The hindrances towards the solution of these problems are as many as the actual problems and the one beaming brightest among all of those- conflict.
We are all drivers of conflict. The conflicts that stop us from development are not only those that go between countries and nations but as well as the ones that grow within ourselves.
Looking at the entire picture, we see how the conflict between nations can cause additional baggage in the world’s multiple problems. The discrepancies and wars creates more poverty and hunger as properties, private and governmental, are destroyed; the insufficiency of health and medical services are drastically increasing as many wounds need to be tended and the number of people who has acquired diseases are growing; education is put last as one’s safety and survival is put first; the number of abuse and violence victims becomes alarmingly large. No matter what kind of developmental project we execute in a nation (or our world) ringing with the sound of guns and protests, nothing will happen. It’s like extinguishing a fire that will keep on burning no matter what.
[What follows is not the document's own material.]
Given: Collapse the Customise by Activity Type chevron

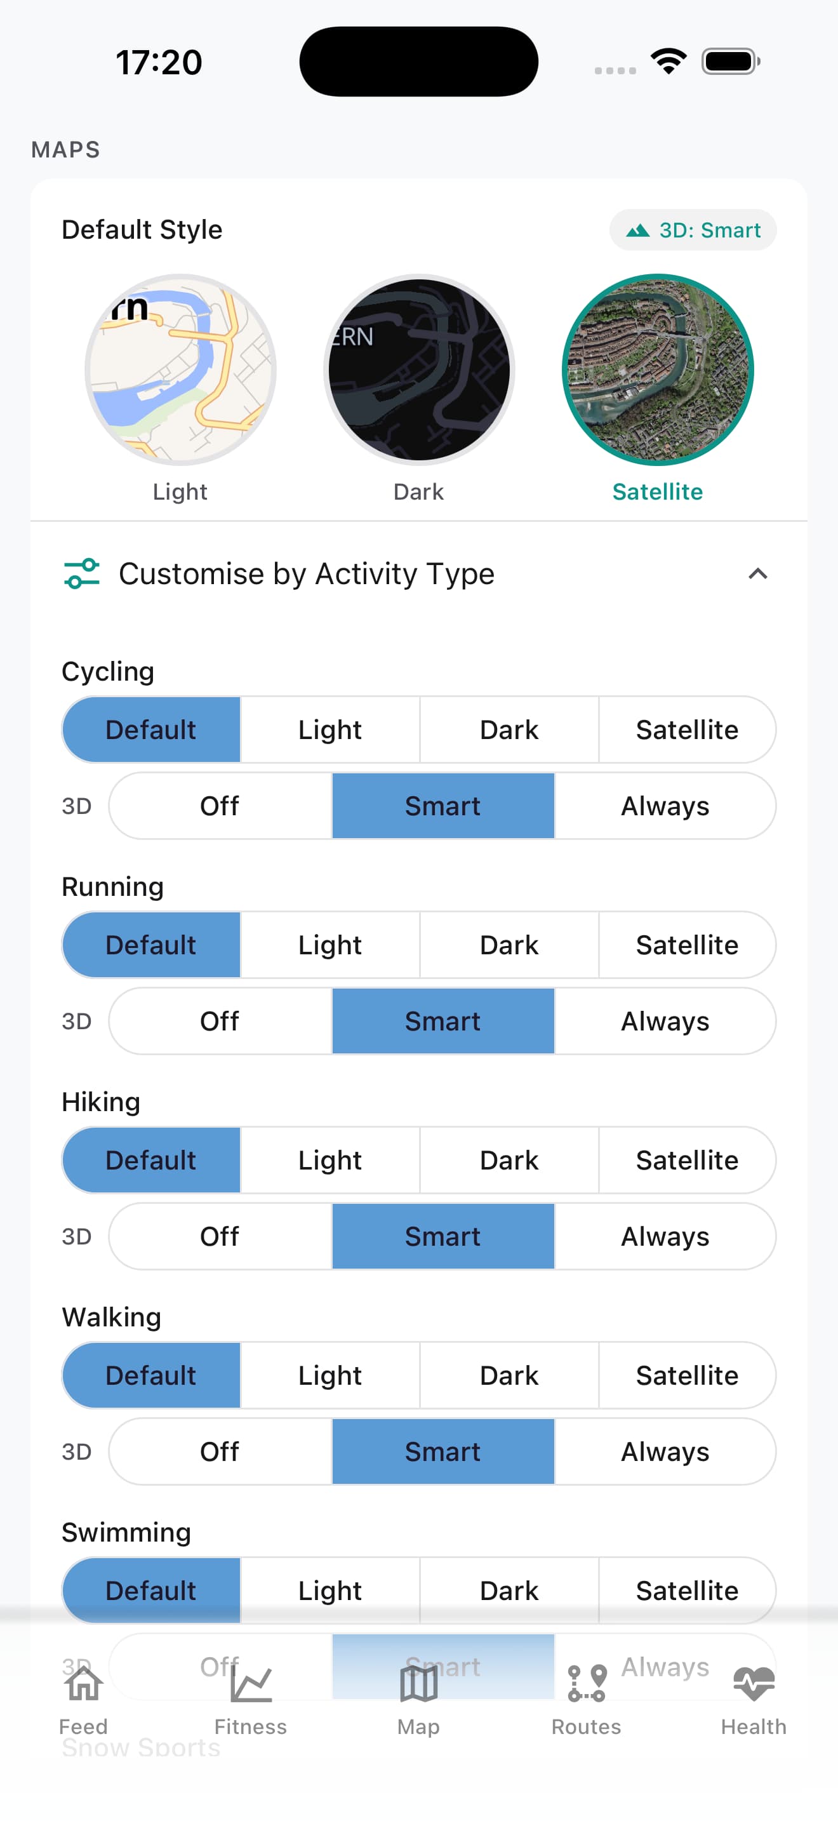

Every nation has a different perspective of change and development and that’s where the conflict arises. They all want change but their own kind of change. Their perspectives are stained with personal interests.
Looking within, every man has conflict within their selves. Admit or not, change is hard to swallow and there is that line between change and the things we got used to. Everyone wants improvement but not all wants to change. Like the lines we always hear in the television, when a reporter interviews a resident of a depressed area, “...ganito na kami eh. Nasanay na kami.” (We’re used to our situation.) When asked if they want their lives to improve, the usual answer, “Kung pwede bakit hindi...” (If possible, why not.) Their desire to improve is often conflicted with their lack of willingness towards change. They want to get out of their impoverished situations but they are not as willing to get out of their misguided lives built from what they used to and what they were taught.
Change, development, improvement- all these can practically be achieved when discrepancies are replaced with unison, when different and clashing perspectives for one’s own benefit becomes a single vision that will put no one in power but everyone in greatness. The goals of MDG are not impossible to achieve, but with conflicts that are continuous and are defined in various levels, it will be unachievable.